Big Love season finale; or, why narrative complexity does not always equal quality
The season finale of this brief, nine-episode season of Big Love was last night, and I cannot remember the last time I’ve seen a bigger disaster lurch its way toward Bethlehem to be born. Let me just try to recap what happens in the last episode, although I know it’s a failed enterprise. Barb tries to sabotage Bill’s campaign by leaking the paternity test of Ana’s baby to the press. Margene confesses to Ana that she wants to get a divorce from Ana’s fiancé Goran, and Ana insists they all stay together. Albie goes mad(der than he already was). Bill fires the two guys who were running the casino, which infuriates Barb, who’s been actually doing the major work there. We discover that JJ, Nikki’s ex-husband and her mother’s new husband, has been carrying out an elaborate incestuous eugenics scheme at his compound in Kansas. JJ has implanted Adaleen, Nikki’s mother, with an embryo that is not hers and tries to implant Nikki with an embryo made from JJ’s sperm and Nikki’s daughter’s egg, but Bill charges in and interrupts everything. Adaleen ties up JJ and his other wife whose name I’ve never caught and burns them alive inside the clinic. At the end, Bill Hendrickson wins a Utah State Senate seat and then uses his victory speech to announce that he is a polygamist.

I think that’s most of it, plus there’s a whole Sissy Spacek plotline that I never did quite understand. Oh, also, Don’s son throws a brick through the Hendricksons’s window? And Nikki doesn’t want to share Bill anymore? And who even knows what happened to that whole bird smuggling business!

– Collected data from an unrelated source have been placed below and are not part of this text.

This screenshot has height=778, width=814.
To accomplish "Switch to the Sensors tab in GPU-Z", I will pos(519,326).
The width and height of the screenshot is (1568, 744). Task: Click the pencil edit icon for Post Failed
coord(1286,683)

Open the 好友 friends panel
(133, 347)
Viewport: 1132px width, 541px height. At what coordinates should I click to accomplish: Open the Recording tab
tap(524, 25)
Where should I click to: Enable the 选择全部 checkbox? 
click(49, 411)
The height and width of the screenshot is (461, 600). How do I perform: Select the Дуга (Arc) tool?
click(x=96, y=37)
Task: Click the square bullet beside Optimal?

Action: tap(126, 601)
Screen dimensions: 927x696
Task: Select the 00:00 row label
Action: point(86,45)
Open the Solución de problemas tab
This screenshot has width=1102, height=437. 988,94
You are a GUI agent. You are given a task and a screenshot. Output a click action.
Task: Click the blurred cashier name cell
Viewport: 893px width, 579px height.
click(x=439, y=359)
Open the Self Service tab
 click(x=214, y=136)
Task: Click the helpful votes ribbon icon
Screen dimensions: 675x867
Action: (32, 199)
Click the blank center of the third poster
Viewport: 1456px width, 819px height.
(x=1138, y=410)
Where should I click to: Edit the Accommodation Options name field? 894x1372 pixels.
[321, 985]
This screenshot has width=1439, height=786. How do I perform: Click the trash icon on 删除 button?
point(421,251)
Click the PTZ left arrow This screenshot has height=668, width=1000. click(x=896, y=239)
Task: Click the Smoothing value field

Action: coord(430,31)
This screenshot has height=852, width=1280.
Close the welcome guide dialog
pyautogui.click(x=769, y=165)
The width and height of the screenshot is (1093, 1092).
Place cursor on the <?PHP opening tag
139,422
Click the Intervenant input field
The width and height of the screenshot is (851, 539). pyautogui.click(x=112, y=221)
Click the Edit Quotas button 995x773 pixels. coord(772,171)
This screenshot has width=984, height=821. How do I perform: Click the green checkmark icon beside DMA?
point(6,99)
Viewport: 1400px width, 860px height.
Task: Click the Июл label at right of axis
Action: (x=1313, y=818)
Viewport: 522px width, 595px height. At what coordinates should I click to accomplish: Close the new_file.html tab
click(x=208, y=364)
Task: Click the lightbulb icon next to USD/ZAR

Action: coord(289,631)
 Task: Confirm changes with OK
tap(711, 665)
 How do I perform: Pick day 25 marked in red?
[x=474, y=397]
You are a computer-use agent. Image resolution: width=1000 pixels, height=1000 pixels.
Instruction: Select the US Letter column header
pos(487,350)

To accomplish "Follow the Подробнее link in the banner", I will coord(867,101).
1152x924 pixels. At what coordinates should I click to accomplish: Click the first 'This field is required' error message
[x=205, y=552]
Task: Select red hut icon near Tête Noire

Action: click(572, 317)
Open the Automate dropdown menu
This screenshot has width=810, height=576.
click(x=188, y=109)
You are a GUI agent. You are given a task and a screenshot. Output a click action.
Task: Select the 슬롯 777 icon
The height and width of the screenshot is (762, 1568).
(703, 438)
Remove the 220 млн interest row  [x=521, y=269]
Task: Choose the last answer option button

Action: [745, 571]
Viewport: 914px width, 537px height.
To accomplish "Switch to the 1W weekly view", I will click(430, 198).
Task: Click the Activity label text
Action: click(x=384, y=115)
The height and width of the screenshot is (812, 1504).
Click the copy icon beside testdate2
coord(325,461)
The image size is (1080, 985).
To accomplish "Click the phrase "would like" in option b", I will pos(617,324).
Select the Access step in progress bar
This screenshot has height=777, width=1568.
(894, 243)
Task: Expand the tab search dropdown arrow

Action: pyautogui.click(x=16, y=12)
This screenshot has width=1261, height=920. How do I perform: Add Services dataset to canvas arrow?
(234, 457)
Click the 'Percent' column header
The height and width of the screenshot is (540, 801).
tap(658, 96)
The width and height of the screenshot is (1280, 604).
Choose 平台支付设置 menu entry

A few days ago, FlowTV reprinted some of its most popular or thought-provoking works from the past several years, and included Michael Kackman’s piece about television criticism’s perpetual confusion of “narrative complexity” for “quality.” He points to the academic love affair with The Wire, the weekly Lost hand-wringing, and HBO’s entire brand as a form of elitist aesthetics that ignore “good” television’s underlying roots in melodrama. Kackman pushes the concept of melodrama (historically a female aesthetic) as a crucial player in the development of television shows now considered “good,” and asks critics to remember the gender politics that create the foundation of our aesthetic appreciation for complex narrative. I mention this all because Big Love falls in an interesting place in Kackman’s divide. It is narratively complex, and it proudly owns its relationship with melodrama, so much so that it frequently and cheerfully steps over the line of plausibility. It could be an excellent, daring, experimental leap into a gold mine of televised genius, combining all the complicated fascination of a multi-plot structure with the crazy unreality of a melodramatic romance. On screen, Big Love is a mess. Its characters get buried in the onslaught of plotlines and its themes are muddled inside screaming emotional outbursts and near-weekly murderous rages. Bill Hendrickson is a dolt.
While I will cop to a critical bias toward narrative complexity and should try to recognize the importance of understanding the role of melodrama in our (probably gendered) operational aesthetics, quality can exist independent of those considerations. Good TV can be made using the techniques of what used to be “bad” TV – see Mad Men, which is essentially a soap opera with better production values, and we should make an effort to re-evaluate those (cough cough) low-culture forms that have developed into what now makes up (cough) high-culture television. But I have to thank Big Love for proving so clearly that a narratively complex show can also still be messy, incoherent (bad!) TV.